As a libertarian Democrat who hopes to vote for Bill Clinton again, I wish my party would clean up its act. Democrats have become unctuous sentimentalists and Orwellian thought-police, abusing and deadening language with cliché and cant. The decline of progressive politics was shown by the fact that it was liberals who supported the totalitarian campus speech codes while conservatives defended free speech—a complete reversal of their positions in the McCarthyite 1950s.

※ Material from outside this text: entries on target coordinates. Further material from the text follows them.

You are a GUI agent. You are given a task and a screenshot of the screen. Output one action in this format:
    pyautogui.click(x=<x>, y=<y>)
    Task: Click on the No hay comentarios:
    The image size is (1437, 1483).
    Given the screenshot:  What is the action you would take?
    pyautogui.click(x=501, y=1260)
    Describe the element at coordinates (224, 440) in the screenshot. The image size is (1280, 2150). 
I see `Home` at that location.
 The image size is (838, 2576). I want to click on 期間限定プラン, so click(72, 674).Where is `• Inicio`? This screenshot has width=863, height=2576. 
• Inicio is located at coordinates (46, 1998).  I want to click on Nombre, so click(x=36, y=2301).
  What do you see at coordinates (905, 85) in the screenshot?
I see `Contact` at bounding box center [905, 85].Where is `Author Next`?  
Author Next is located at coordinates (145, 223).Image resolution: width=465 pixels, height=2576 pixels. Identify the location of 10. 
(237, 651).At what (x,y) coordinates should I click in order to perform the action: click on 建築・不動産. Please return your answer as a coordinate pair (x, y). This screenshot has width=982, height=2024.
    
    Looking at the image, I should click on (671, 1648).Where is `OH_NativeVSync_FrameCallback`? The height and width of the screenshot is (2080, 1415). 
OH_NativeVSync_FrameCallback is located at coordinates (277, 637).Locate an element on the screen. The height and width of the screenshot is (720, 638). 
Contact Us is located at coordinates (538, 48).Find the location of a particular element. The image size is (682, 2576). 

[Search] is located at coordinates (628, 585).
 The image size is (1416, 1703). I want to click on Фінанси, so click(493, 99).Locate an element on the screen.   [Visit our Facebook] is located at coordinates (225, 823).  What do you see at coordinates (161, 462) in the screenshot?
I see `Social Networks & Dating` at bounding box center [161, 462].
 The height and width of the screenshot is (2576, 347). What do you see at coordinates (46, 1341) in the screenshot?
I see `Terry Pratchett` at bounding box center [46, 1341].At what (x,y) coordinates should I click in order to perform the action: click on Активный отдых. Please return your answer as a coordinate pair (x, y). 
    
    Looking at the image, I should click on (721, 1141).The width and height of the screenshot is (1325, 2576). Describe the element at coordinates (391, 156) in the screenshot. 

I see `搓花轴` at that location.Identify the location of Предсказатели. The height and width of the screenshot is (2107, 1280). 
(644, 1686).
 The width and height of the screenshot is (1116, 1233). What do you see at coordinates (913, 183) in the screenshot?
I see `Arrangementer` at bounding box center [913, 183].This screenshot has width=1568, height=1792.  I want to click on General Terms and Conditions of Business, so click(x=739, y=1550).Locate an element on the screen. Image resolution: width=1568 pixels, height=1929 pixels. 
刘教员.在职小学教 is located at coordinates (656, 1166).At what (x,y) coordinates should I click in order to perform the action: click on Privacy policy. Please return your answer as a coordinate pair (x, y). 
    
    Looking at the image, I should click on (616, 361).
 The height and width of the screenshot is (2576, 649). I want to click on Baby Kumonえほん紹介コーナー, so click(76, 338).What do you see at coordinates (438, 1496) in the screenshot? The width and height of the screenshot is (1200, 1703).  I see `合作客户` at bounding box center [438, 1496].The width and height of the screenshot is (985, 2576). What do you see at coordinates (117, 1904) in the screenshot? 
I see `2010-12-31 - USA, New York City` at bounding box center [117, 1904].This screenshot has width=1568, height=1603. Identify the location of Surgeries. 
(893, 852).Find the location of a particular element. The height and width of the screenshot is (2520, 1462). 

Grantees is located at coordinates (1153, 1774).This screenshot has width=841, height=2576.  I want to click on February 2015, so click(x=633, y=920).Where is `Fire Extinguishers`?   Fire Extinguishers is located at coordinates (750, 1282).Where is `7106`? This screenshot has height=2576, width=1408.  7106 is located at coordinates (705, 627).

All fear of “offensive” speech is bourgeois and reactionary. Historically, profane or bawdy language was common in both the upper and the lower classes, who lived together in rural areas amid the untidy facts of nature. Notions of propriety and decorum come to the fore in urbanized periods ruled by an expanding middle class, which is obsessed with cleanliness, respectability, and conformism. Bland euphemisms and circumlocutions abound, as when Victorians spoke of a pregnant woman as being “in an interesting condition.”